Apart from the curiosity to play around with Data and Programming skills, one of the most crucial qualities that sets a Data scientist apart is their ability to understand the business nuances. One should always remember that data science is a tool to enable businesses to make better decisions and enhance user experience. Hence it is imperative that a data scientist clearly understands and articulates the business problem they are trying to solve.
1. Tell more about yourself, background, and journey.
Data science may have been around for a while now, but when I was pursuing my B. Tech in Computer Science, it was not as trending as it is now. My final year B.Tech project was all about playing around with Big Data around various features of songs and features and predict real-life the year in which a particular song might have been released. Little did I know, I had only scratched the surface of Data Science.
Post my engineering, I was lucky enough to get exposed to real life business problems that could be solved by data in multiple product-based companies. By the end of 3 years in corporate, I was sure that Data Science is what I would want to pursue going forward, I decided to get into the depth of what this field has to offer. I enrolled into a Master's by Research program in Data Science at IIIT Bangalore. Now, I am looking forward to merging the Academia and Industry in my next stint in corporate and solving purposeful business problems.
2. Do you believe that even if one is unrelated to this profession, one should have a fundamental understanding of it?
I was recently reading about how some of the core technical skills we are focusing on currently will get obsolete in the next few years. However, one skill that is hard to stay and become more impactful by the day is the art of storytelling. Irrespective of the profession, it is important to understand how numbers can help you weave a strong and compelling narrative.
This ability to turn data into actionable insights will become increasingly critical going forward. The best part about the current day and age is that there is no barrier to entry to learning something. While advanced data science may require exposure to sophisticated tools and frameworks, anybody irrespective of their profession can plunge into the world of data with basic tools (eg: excel) and the hunger to learn.
3. What does a data scientist need the most?

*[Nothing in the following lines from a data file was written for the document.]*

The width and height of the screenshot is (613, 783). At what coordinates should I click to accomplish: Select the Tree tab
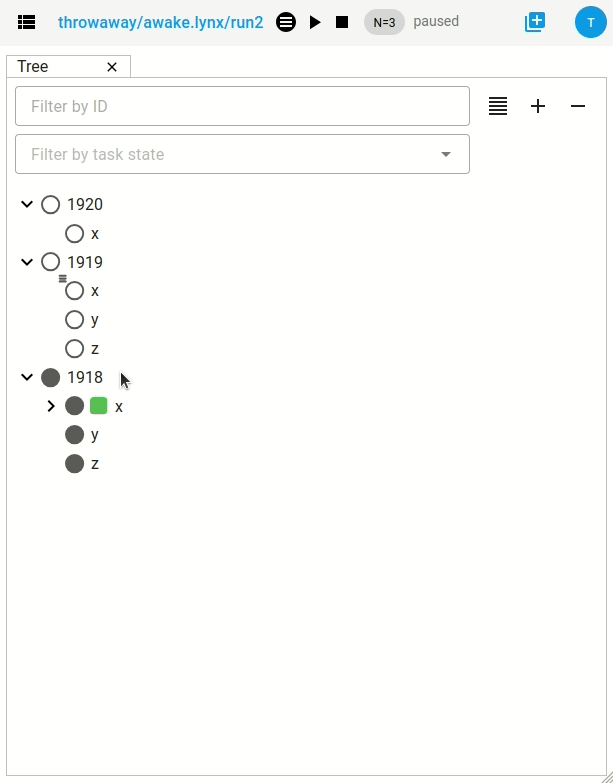(34, 67)
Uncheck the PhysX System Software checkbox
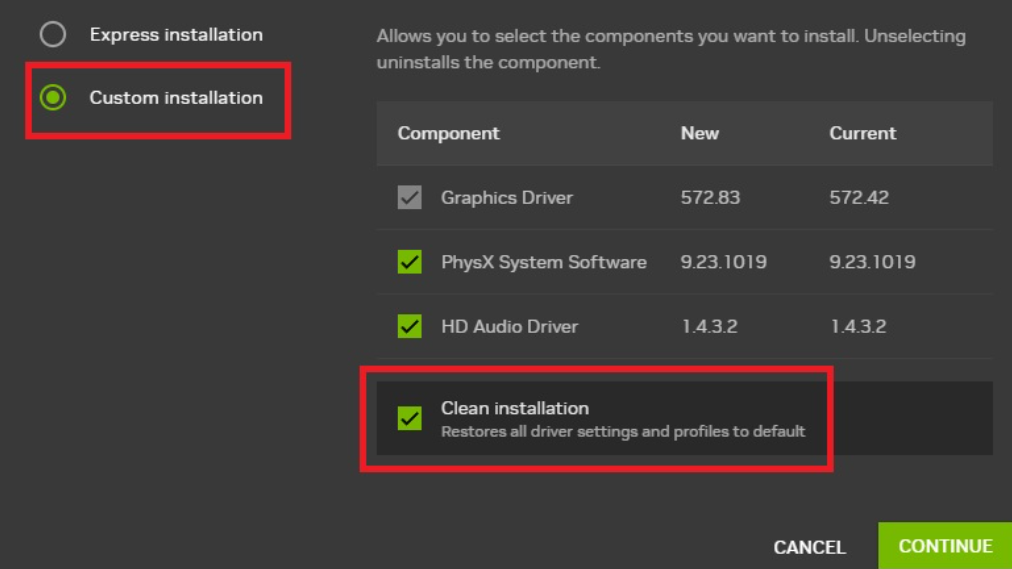Viewport: 1012px width, 569px height. [409, 263]
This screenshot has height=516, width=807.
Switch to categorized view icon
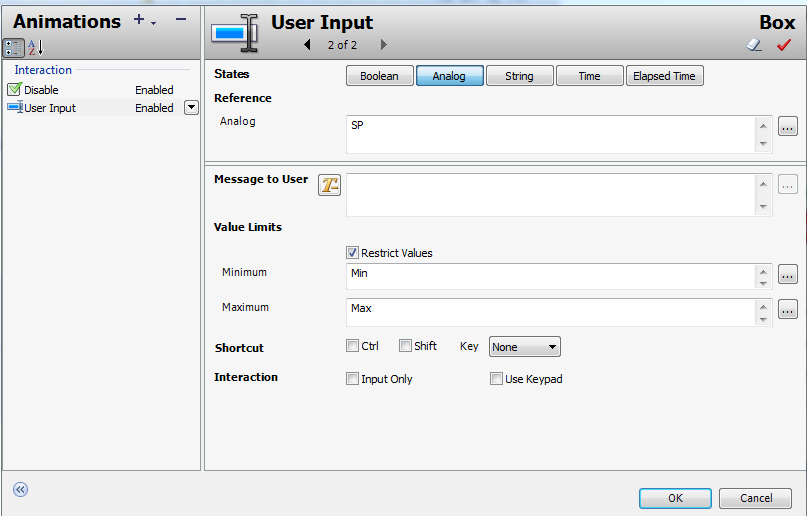tap(14, 47)
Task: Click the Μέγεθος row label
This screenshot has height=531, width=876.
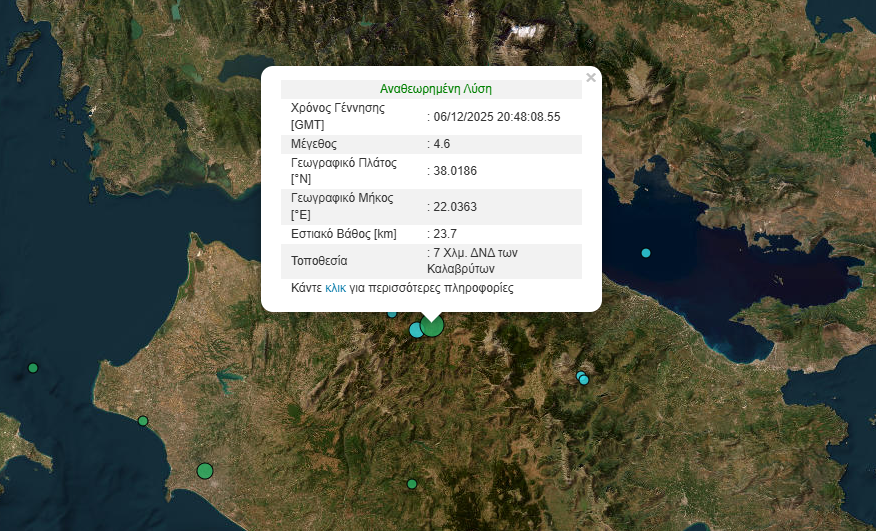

Apart from the curiosity to play around with Data and Programming skills, one of the most crucial qualities that sets a Data scientist apart is their ability to understand the business nuances. One should always remember that data science is a tool to enable businesses to make better decisions and enhance user experience. Hence it is imperative that a data scientist clearly understands and articulates the business problem they are trying to solve.

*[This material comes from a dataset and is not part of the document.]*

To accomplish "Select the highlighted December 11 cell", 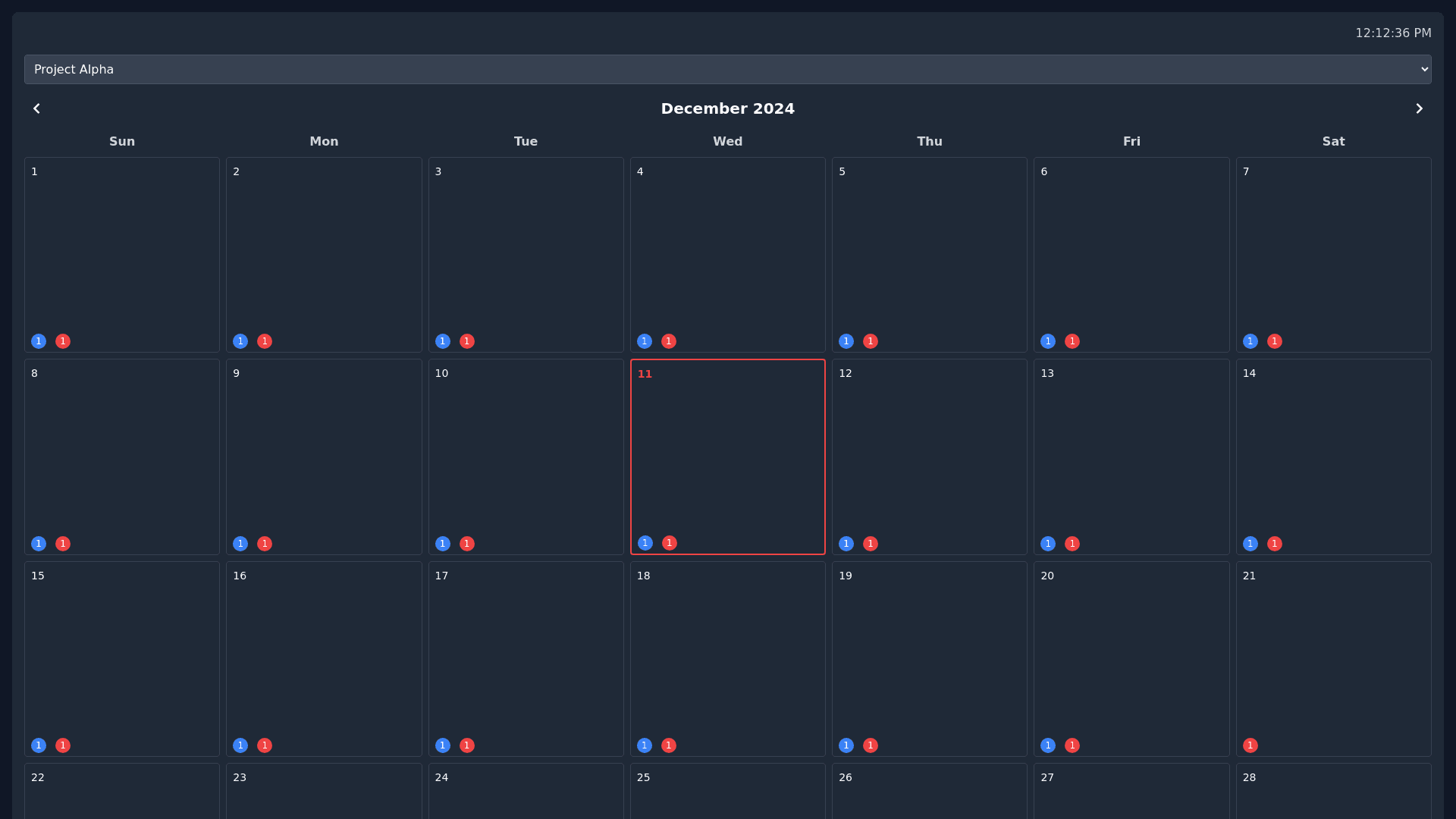I will 727,455.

This brings me to the next point around a data scientist's passion and rigour to solve real-life problems. Being able to understand the variety of ways in which a data point can be utilised training to solve a problem. Last but not the least, having a strong mathematical foundation would help in thoughtfully performing experiments and iterate faster in the development cycle.
4. How do you handle missing data? What imputation techniques do you recommend?
I go about deciding it based on the type of task and % of missing values the data has. But a few techniques that mostly work out are imputation derived based on k-nearest neighbors, treating missing values as another category, and training the model with those augmented.
5. Any words of wisdom for Data Science students or practitioners starting out?
One thing that has worked well for me is not taking the shortcuts or running after learning quickly. For anyone who is getting started in Data Science, it can be very tempting to easily access pre-built packages and libraries for almost anything and everything. However, one of the best ways to learn is to dive deeper into these libraries and understand how these algorithms are implemented. It might not be the fastest but surely is something that will benefit in the long run.
6. What/when is the latest data mining book/article you read?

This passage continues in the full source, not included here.